Working from the records beneath this line, reproduce each one exactly.
BEGIN MATERIAL FOR THIS EXERCISE
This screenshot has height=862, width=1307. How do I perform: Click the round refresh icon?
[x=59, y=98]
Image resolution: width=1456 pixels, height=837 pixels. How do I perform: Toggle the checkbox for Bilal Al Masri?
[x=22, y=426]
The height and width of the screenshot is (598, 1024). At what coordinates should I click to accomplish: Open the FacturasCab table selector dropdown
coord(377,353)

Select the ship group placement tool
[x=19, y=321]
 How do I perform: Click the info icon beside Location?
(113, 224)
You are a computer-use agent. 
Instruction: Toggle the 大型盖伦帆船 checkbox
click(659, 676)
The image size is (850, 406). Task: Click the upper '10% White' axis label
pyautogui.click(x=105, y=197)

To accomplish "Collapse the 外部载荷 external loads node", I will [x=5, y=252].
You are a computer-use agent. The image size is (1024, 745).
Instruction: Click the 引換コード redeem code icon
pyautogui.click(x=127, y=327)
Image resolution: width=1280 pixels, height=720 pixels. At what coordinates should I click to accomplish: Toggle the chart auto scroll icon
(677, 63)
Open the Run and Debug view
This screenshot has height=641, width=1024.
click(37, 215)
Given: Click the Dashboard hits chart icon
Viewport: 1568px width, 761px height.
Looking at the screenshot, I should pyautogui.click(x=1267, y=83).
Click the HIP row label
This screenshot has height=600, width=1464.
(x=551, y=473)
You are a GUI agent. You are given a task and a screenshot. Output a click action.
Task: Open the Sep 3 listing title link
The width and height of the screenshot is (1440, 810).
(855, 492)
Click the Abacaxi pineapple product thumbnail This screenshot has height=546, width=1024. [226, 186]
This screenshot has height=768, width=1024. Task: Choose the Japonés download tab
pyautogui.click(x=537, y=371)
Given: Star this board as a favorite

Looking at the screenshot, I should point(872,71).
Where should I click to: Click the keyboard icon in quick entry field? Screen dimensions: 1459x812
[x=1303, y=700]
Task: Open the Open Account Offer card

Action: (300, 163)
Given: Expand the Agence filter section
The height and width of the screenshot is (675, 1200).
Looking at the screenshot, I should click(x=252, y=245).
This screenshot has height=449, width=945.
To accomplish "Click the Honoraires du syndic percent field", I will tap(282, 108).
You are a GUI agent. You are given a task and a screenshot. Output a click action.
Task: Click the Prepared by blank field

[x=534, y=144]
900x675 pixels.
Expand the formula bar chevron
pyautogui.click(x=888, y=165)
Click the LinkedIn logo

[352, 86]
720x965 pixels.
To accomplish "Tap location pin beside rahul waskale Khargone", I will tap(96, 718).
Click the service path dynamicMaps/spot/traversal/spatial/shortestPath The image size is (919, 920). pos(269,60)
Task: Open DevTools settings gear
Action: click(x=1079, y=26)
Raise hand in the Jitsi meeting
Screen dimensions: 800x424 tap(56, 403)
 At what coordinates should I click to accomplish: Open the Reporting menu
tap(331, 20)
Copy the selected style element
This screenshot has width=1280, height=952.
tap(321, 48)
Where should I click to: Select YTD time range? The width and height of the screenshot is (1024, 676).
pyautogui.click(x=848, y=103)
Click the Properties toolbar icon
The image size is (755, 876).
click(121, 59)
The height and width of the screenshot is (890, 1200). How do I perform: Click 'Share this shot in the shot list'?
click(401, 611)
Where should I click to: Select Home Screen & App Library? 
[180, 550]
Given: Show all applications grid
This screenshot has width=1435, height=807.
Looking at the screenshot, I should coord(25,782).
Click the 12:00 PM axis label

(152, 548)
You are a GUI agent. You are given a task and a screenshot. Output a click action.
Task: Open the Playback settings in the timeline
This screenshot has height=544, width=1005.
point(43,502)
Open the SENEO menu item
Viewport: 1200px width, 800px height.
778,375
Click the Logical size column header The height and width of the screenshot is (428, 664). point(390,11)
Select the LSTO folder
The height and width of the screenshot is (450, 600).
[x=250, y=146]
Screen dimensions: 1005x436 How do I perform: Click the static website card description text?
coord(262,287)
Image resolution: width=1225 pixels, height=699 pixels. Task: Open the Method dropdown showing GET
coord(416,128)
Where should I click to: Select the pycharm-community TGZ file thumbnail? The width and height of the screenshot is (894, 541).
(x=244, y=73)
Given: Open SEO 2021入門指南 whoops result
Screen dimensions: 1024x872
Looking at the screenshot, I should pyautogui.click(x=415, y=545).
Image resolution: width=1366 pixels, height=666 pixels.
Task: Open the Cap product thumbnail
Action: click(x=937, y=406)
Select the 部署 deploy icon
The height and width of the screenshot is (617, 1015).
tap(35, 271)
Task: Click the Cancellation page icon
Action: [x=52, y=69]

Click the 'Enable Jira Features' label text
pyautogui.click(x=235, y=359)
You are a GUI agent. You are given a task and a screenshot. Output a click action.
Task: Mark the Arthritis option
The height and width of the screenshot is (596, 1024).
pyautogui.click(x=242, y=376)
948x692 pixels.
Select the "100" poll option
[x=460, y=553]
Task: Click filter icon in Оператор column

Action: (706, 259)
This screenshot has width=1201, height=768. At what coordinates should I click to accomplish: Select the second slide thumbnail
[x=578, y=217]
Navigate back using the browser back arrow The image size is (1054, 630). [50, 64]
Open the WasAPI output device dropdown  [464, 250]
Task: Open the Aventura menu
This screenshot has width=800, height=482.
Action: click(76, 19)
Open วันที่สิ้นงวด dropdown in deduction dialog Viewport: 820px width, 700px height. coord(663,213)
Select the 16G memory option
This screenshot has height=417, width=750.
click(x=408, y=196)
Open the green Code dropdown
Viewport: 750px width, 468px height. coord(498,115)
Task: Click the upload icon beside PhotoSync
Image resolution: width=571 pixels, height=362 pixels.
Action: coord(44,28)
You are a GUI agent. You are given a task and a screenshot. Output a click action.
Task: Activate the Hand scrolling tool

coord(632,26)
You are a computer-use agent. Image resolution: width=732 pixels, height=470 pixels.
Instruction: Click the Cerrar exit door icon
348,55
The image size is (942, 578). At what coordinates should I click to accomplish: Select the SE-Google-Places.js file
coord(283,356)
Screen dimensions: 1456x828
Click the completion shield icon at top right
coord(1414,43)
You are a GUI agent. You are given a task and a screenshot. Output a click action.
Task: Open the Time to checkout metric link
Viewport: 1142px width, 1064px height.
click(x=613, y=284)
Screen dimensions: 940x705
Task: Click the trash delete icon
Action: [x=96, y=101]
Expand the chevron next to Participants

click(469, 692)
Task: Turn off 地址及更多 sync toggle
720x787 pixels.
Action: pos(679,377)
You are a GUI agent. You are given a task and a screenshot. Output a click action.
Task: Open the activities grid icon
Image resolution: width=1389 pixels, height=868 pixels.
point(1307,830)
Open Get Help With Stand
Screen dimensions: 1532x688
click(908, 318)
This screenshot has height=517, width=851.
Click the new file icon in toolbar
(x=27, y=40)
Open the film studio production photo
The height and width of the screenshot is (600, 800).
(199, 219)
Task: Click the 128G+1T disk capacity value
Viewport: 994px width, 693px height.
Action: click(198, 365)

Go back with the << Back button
END MATERIAL FOR THIS EXERCISE
• **ANSWER TO THIS EXERCISE**:
This screenshot has height=862, width=1307. How do I perform: Click the round refresh icon?
[x=59, y=98]
Image resolution: width=1456 pixels, height=837 pixels. How do I perform: Toggle the checkbox for Bilal Al Masri?
[x=22, y=426]
The height and width of the screenshot is (598, 1024). At what coordinates should I click to accomplish: Open the FacturasCab table selector dropdown
coord(377,353)

Select the ship group placement tool
[x=19, y=321]
 How do I perform: Click the info icon beside Location?
(113, 224)
You are a computer-use agent. 
Instruction: Toggle the 大型盖伦帆船 checkbox
click(659, 676)
The image size is (850, 406). Task: Click the upper '10% White' axis label
pyautogui.click(x=105, y=197)

To accomplish "Collapse the 外部载荷 external loads node", I will [x=5, y=252].
You are a computer-use agent. The image size is (1024, 745).
Instruction: Click the 引換コード redeem code icon
pyautogui.click(x=127, y=327)
Image resolution: width=1280 pixels, height=720 pixels. At what coordinates should I click to accomplish: Toggle the chart auto scroll icon
(677, 63)
Open the Run and Debug view
This screenshot has height=641, width=1024.
click(37, 215)
Given: Click the Dashboard hits chart icon
Viewport: 1568px width, 761px height.
Looking at the screenshot, I should pyautogui.click(x=1267, y=83).
Click the HIP row label
This screenshot has height=600, width=1464.
(x=551, y=473)
You are a GUI agent. You are given a task and a screenshot. Output a click action.
Task: Open the Sep 3 listing title link
The width and height of the screenshot is (1440, 810).
(855, 492)
Click the Abacaxi pineapple product thumbnail This screenshot has height=546, width=1024. [226, 186]
This screenshot has height=768, width=1024. Task: Choose the Japonés download tab
pyautogui.click(x=537, y=371)
Given: Star this board as a favorite

Looking at the screenshot, I should point(872,71).
Where should I click to: Click the keyboard icon in quick entry field? Screen dimensions: 1459x812
[x=1303, y=700]
Task: Open the Open Account Offer card

Action: (300, 163)
Given: Expand the Agence filter section
The height and width of the screenshot is (675, 1200).
Looking at the screenshot, I should click(x=252, y=245).
This screenshot has height=449, width=945.
To accomplish "Click the Honoraires du syndic percent field", I will tap(282, 108).
You are a GUI agent. You are given a task and a screenshot. Output a click action.
Task: Click the Prepared by blank field

[x=534, y=144]
900x675 pixels.
Expand the formula bar chevron
pyautogui.click(x=888, y=165)
Click the LinkedIn logo

[352, 86]
720x965 pixels.
To accomplish "Tap location pin beside rahul waskale Khargone", I will tap(96, 718).
Click the service path dynamicMaps/spot/traversal/spatial/shortestPath The image size is (919, 920). pos(269,60)
Task: Open DevTools settings gear
Action: click(x=1079, y=26)
Raise hand in the Jitsi meeting
Screen dimensions: 800x424 tap(56, 403)
 At what coordinates should I click to accomplish: Open the Reporting menu
tap(331, 20)
Copy the selected style element
This screenshot has width=1280, height=952.
tap(321, 48)
Where should I click to: Select YTD time range? The width and height of the screenshot is (1024, 676).
pyautogui.click(x=848, y=103)
Click the Properties toolbar icon
The image size is (755, 876).
click(121, 59)
The height and width of the screenshot is (890, 1200). How do I perform: Click 'Share this shot in the shot list'?
click(401, 611)
Where should I click to: Select Home Screen & App Library? 
[180, 550]
Given: Show all applications grid
This screenshot has width=1435, height=807.
Looking at the screenshot, I should coord(25,782).
Click the 12:00 PM axis label

(152, 548)
You are a GUI agent. You are given a task and a screenshot. Output a click action.
Task: Open the Playback settings in the timeline
This screenshot has height=544, width=1005.
point(43,502)
Open the SENEO menu item
Viewport: 1200px width, 800px height.
778,375
Click the Logical size column header The height and width of the screenshot is (428, 664). point(390,11)
Select the LSTO folder
The height and width of the screenshot is (450, 600).
[x=250, y=146]
Screen dimensions: 1005x436 How do I perform: Click the static website card description text?
coord(262,287)
Image resolution: width=1225 pixels, height=699 pixels. Task: Open the Method dropdown showing GET
coord(416,128)
Where should I click to: Select the pycharm-community TGZ file thumbnail? The width and height of the screenshot is (894, 541).
(x=244, y=73)
Given: Open SEO 2021入門指南 whoops result
Screen dimensions: 1024x872
Looking at the screenshot, I should pyautogui.click(x=415, y=545).
Image resolution: width=1366 pixels, height=666 pixels.
Task: Open the Cap product thumbnail
Action: click(x=937, y=406)
Select the 部署 deploy icon
The height and width of the screenshot is (617, 1015).
tap(35, 271)
Task: Click the Cancellation page icon
Action: [x=52, y=69]

Click the 'Enable Jira Features' label text
pyautogui.click(x=235, y=359)
You are a GUI agent. You are given a task and a screenshot. Output a click action.
Task: Mark the Arthritis option
The height and width of the screenshot is (596, 1024).
pyautogui.click(x=242, y=376)
948x692 pixels.
Select the "100" poll option
[x=460, y=553]
Task: Click filter icon in Оператор column

Action: (706, 259)
This screenshot has width=1201, height=768. At what coordinates should I click to accomplish: Select the second slide thumbnail
[x=578, y=217]
Navigate back using the browser back arrow The image size is (1054, 630). [50, 64]
Open the WasAPI output device dropdown  [464, 250]
Task: Open the Aventura menu
This screenshot has width=800, height=482.
Action: click(76, 19)
Open วันที่สิ้นงวด dropdown in deduction dialog Viewport: 820px width, 700px height. coord(663,213)
Select the 16G memory option
This screenshot has height=417, width=750.
click(x=408, y=196)
Open the green Code dropdown
Viewport: 750px width, 468px height. coord(498,115)
Task: Click the upload icon beside PhotoSync
Image resolution: width=571 pixels, height=362 pixels.
Action: coord(44,28)
You are a GUI agent. You are given a task and a screenshot. Output a click action.
Task: Activate the Hand scrolling tool

coord(632,26)
You are a computer-use agent. Image resolution: width=732 pixels, height=470 pixels.
Instruction: Click the Cerrar exit door icon
348,55
The image size is (942, 578). At what coordinates should I click to accomplish: Select the SE-Google-Places.js file
coord(283,356)
Screen dimensions: 1456x828
Click the completion shield icon at top right
coord(1414,43)
You are a GUI agent. You are given a task and a screenshot. Output a click action.
Task: Open the Time to checkout metric link
Viewport: 1142px width, 1064px height.
click(x=613, y=284)
Screen dimensions: 940x705
Task: Click the trash delete icon
Action: [x=96, y=101]
Expand the chevron next to Participants

click(469, 692)
Task: Turn off 地址及更多 sync toggle
720x787 pixels.
Action: pos(679,377)
You are a GUI agent. You are given a task and a screenshot. Output a click action.
Task: Open the activities grid icon
Image resolution: width=1389 pixels, height=868 pixels.
point(1307,830)
Open Get Help With Stand
Screen dimensions: 1532x688
click(908, 318)
This screenshot has height=517, width=851.
Click the new file icon in toolbar
(x=27, y=40)
Open the film studio production photo
The height and width of the screenshot is (600, 800).
(199, 219)
Task: Click the 128G+1T disk capacity value
Viewport: 994px width, 693px height.
Action: click(198, 365)

Go back with the << Back button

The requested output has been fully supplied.